On this Passover: Raise a Glass for Redemption

By Vincent Calabrese

This week, Jews around the world will gather with friends and family to celebrate the Passover festival, which we also call, after its central theme and its most central ritual, Zman Heiruteinu and Hag Hamatzot–the Season of Freedom and the festival of Unleavened Bread. A commemoration of the liberation of the Israelites from slavery in Egypt, Passover has long been understood also as a prefiguration of the future redemption which is to heal the brokenness of this world. A family meal has served as the locus of Passover celebration since ancient times, but the character of that meal has changed. While in the days of the Temple the Passover meal centered on the consumption of a sacrificial lamb, accompanied by songs of praise, since the advent of Rabbinic Judaism our celebratory meal–or seder–has had at its core a ritualized discussion of the Exodus story and its themes. 

The atmosphere of this meal is meant, according to Rabbinic law, to evoke an atmosphere of comfort, or even luxury, befitting liberated people. Notably, the Rabbis insist that this standard is to be applied to all Jews, without exception – in the chapter of the Mishnah (the earliest Rabbinic code of law) which details the seder, we read: “Even the poorest of Jews must eat reclining [as was typical for wealthy people during the Rabbinic era], and should have no fewer than four cups of wine – even if they are someone sustained by communal charity.” Thus the seder aims to create a space where, at least for an evening, the divisions of class are overcome. We can draw important lessons from the law of the four cups, both in its function as a dispersal of communal welfare, and in the way (as an aspect of the Passover celebration) it prefigures the future redemption. As a piece of concrete policy, the law of the four cups says no to the idea that the poor do not deserve luxury – in contrast to the cruelty of our welfare system, which is ever-vigilant for the possibility that recipients of welfare might have a moment of material comfort.

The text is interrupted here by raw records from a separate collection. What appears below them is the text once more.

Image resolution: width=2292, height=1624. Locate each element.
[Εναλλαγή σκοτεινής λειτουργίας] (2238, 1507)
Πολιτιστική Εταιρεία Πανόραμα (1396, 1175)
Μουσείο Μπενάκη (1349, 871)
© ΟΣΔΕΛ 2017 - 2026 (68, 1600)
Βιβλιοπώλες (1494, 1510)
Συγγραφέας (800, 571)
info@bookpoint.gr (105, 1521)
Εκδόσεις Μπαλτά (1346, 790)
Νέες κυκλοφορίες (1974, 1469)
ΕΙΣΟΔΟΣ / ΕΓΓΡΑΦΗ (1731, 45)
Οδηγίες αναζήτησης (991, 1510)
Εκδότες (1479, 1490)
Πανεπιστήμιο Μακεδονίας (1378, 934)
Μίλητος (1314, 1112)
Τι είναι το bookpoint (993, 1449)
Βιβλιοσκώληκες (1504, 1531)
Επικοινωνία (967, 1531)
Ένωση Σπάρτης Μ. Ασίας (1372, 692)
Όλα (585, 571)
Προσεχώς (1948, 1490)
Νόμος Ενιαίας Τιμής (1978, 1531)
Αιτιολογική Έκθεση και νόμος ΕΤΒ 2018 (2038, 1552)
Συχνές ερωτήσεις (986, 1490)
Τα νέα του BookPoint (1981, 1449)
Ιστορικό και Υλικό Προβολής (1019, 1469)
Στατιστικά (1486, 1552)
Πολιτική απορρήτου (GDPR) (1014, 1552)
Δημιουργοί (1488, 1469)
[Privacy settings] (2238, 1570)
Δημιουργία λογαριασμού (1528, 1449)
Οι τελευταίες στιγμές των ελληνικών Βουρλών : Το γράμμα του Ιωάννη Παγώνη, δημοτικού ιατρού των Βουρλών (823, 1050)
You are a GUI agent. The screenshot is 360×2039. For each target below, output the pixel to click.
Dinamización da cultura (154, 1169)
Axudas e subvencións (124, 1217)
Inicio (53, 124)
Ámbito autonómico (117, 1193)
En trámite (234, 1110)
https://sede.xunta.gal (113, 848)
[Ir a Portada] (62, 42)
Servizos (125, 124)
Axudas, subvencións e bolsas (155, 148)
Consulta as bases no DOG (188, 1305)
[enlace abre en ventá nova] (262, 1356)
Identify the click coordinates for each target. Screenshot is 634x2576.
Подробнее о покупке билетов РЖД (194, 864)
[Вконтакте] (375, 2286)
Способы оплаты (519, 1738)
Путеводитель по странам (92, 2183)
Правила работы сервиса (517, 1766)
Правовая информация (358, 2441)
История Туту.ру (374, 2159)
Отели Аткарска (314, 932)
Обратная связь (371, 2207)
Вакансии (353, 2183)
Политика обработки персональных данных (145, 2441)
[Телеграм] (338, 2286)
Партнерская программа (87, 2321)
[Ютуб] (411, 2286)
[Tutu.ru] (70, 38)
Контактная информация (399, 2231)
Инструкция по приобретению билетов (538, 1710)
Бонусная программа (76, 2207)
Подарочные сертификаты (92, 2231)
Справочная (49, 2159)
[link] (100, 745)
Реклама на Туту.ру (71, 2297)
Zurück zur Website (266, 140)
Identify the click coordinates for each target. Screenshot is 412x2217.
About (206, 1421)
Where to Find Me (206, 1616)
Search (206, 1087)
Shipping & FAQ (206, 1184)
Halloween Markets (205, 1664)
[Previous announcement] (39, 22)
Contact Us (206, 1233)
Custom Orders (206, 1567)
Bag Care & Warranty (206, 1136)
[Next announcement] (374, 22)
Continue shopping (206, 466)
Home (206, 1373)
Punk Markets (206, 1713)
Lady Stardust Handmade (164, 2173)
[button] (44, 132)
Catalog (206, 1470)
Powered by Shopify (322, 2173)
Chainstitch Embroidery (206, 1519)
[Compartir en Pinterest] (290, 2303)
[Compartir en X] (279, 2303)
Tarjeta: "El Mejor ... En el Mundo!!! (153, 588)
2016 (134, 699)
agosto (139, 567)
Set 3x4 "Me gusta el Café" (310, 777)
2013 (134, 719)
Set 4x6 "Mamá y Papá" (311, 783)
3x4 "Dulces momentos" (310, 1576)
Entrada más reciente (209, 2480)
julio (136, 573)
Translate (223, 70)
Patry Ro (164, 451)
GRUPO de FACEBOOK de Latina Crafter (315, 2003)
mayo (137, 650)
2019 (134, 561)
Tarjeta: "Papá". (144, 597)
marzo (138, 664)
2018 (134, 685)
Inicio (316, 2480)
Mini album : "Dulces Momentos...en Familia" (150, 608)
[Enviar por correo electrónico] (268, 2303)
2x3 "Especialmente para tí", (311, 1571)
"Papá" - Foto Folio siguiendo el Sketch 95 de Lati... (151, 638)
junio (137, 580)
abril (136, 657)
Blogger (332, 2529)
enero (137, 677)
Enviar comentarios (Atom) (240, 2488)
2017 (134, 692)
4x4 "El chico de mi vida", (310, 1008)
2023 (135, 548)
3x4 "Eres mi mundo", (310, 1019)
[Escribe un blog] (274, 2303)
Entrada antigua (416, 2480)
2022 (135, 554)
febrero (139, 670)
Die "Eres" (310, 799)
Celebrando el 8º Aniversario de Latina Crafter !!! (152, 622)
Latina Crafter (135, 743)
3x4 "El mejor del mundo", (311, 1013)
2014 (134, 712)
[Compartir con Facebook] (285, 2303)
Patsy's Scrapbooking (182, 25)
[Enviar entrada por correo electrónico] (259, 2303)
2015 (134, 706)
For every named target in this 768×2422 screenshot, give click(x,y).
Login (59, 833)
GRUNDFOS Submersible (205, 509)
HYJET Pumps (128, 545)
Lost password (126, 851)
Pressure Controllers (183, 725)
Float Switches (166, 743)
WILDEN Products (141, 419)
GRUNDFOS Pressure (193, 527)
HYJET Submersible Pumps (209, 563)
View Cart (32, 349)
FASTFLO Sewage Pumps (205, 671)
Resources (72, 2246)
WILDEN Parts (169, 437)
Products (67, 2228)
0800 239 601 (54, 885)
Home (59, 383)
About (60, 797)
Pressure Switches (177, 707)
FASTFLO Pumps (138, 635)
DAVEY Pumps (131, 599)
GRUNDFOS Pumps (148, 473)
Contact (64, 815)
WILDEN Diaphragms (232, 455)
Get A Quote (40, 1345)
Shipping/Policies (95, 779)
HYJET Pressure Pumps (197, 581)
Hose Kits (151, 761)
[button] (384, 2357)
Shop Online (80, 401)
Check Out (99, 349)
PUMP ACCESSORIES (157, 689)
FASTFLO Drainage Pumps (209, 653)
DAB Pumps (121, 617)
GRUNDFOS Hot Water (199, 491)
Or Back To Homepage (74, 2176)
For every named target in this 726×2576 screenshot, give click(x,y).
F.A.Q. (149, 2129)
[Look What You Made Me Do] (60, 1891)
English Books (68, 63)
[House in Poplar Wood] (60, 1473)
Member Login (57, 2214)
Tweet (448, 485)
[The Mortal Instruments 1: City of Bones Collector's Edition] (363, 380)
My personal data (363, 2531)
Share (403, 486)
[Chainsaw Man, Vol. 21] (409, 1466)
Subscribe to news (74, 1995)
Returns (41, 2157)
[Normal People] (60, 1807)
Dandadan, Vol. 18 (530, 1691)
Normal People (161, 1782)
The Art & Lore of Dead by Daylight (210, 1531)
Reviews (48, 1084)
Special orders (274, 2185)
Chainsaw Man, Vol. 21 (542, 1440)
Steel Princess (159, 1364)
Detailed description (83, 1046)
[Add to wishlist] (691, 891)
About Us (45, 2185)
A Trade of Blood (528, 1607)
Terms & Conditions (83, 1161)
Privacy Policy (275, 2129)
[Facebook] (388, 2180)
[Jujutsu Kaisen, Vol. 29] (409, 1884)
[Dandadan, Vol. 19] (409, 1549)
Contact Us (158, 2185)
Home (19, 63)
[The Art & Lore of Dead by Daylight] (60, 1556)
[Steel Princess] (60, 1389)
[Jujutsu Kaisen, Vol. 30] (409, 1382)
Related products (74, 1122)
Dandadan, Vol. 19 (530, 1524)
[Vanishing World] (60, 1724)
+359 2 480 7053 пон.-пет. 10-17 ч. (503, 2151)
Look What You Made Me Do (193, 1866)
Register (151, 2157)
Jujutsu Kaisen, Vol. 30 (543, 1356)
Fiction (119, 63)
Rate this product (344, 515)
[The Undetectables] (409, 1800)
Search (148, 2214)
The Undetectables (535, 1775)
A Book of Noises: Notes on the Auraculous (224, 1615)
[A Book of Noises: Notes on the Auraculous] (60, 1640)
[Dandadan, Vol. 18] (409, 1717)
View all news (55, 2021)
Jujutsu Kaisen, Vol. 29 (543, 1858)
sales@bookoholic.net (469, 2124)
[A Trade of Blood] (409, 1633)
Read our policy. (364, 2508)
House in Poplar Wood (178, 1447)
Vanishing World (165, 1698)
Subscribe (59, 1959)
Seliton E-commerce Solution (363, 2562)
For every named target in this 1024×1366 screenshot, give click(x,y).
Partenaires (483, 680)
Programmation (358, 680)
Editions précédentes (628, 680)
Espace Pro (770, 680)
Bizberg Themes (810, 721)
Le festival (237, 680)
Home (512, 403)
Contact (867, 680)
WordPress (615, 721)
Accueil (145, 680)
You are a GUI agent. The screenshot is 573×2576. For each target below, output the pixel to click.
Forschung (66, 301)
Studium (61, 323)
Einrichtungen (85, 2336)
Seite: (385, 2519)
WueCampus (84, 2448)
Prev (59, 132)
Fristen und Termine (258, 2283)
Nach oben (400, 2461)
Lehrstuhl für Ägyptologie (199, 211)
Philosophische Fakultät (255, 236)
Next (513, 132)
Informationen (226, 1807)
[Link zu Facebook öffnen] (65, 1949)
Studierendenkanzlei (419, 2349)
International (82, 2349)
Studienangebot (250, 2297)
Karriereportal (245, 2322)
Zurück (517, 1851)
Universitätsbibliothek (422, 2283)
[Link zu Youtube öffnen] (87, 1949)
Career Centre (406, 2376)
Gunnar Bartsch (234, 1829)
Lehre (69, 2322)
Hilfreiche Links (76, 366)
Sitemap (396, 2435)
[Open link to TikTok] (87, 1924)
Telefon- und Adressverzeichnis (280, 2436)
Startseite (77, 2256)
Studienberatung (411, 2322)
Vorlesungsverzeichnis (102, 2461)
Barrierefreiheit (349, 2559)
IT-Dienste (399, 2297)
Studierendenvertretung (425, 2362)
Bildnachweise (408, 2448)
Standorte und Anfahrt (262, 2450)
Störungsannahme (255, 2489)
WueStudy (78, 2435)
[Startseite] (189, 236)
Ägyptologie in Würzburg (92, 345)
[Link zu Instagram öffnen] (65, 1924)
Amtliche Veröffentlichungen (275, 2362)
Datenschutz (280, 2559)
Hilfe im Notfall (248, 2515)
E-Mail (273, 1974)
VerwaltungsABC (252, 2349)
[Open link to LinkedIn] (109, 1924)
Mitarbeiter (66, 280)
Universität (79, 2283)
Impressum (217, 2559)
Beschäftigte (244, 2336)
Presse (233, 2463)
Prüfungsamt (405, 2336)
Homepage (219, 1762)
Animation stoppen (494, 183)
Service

As a prefiguration of the future redemption, this law stands against the idea that an overcoming of class divides must mean a life of spartan simplicity. It is rather a dream of abundance, in which the many enjoy the pleasures now unjustly limited to the few.

The Mishnah’s guide for the seder is haunted, however, by an unspoken presence that belies this redemptive vision. Throughout the chapter, the moments of ritualized eating and drinking are introduced with formulations such as “they pour him the first cup,” and “they bring before him unleavened bread and lettuce.” The implicit subject of these sentences is in fact the servants or slaves whom the Rabbis imagined to be attending the participants of the seder. Just as reclining and indulgence in wine were the customs of free people that must be practiced by even the poorest Jews, so too, they assumed, liberation means a world in which each has their own butler and valet. In Mishneh Torah, the code of law authored by the medieval philosopher and jurist Maimonides, what was implicit is stated outright. Regarding the child who does not know how to ask about the Passover story, Maimonides writes that one should instruct them as follows: “We were all slaves to Pharaoh in Egypt, just like this maidservant here or this slave here, and on this night God redeemed us and brought us out to freedom.”

The redemption from Egypt, though it sits at the heart of Jewish religious consciousness, was an incomplete redemption, which still waits for its completion. The assumption of the Rabbis and Maimonides – that liberation for some is compatible with and even depends on the subservience of others – reflects this incompleteness, and stands as a sad reminder that our visions of the future are always provisional. In a world of scarcity and conflict, it is all too easy to read these conditions into the nature of things, making them into necessary laws, concluding that the struggle for material and spiritual freedom is a zero-sum game. The celebration of Passover, when we set aside our workaday concerns in order to praise the redemption God has brought and will bring to the world, is also an opportunity to ask ourselves–in what ways might our visions be limited, even now? How might we expand our conception of liberation even farther, and in that small way aid the coming of a time in which all are free to flourish? 


Vincent Calabrese holds a doctorate in Religion from the University of Toronto and is a Rabbinical student in the Advanced Kollel of the Hadar Institute.